Having finally coaxed the children to sleep in our bed with their favorite Dutch stories of elves and river Nixie, Alexander and I retreated to the divan in the back parlor, where a few candles still sputtered in the braziers on the wall. The protesters would return at dawn, but now, in the blessed quiet, I asked, “Are you not weary of all this?”
“More than you can know. Truly this trade of a statesman is a sorry thing. But I cannot quit it. Otherwise, what’s to become of our fame and glory?” He gave a wry grin, one of his most appealing. “How will the world go on without me? I am sometimes told very gravely that it could not.”
He wanted me to laugh with him. But I didn’t. It’d been his habit for months now to crawl into bed with one of the boys at night, claiming that their sleep was troubled or that he didn’t want to wake me. This was the fiction—the polite lie—that allowed us to go on as if all was well. There was no intimacy between us now, and so I wanted no more lies, either.
“All you do is fight,” I whispered. “You fight Jefferson, you fight Madison, and Burr. You fight the Jacobins, the Clintons, the Livingstons, the newspapers, the Congress, the French ambassador—”

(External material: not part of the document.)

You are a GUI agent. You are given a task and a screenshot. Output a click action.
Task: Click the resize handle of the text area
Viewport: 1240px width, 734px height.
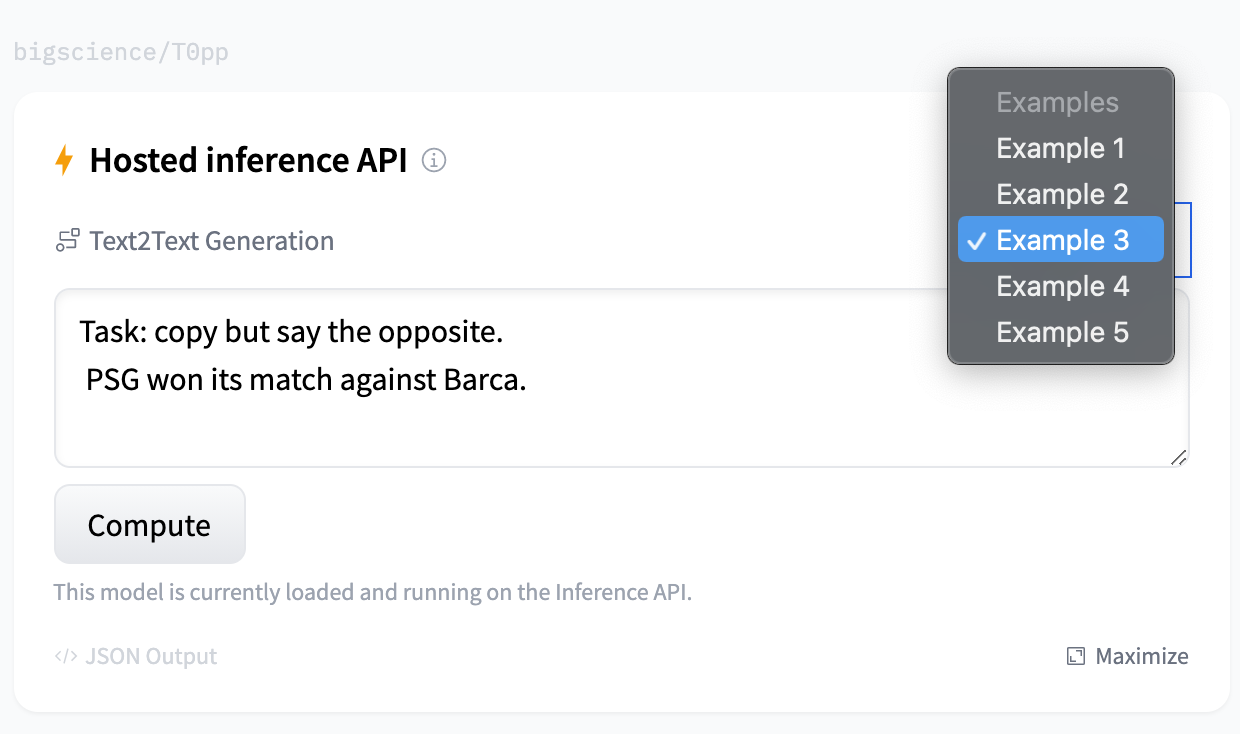click(1180, 458)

“And I beat them,” Alexander replied. “You mustn’t fear, my love. I will defend you and the children to my last breath.”
He said this with fierce devotion, leaning over to kiss me. And I could hear my sister say, Ah, Betsy! How lucky you were to get so clever and so good a companion.
But I whispered, “I could leave you.”
I startled as if the words had come from someone else’s mouth.
Hamilton startled, too, his eyes ablaze. “What?”
I straightened up, and this time I spoke clearly. “I could leave you.” I’d scarcely allowed myself to acknowledge these thoughts much less speak them aloud, but now the words mutinied upon my tongue, beyond my command.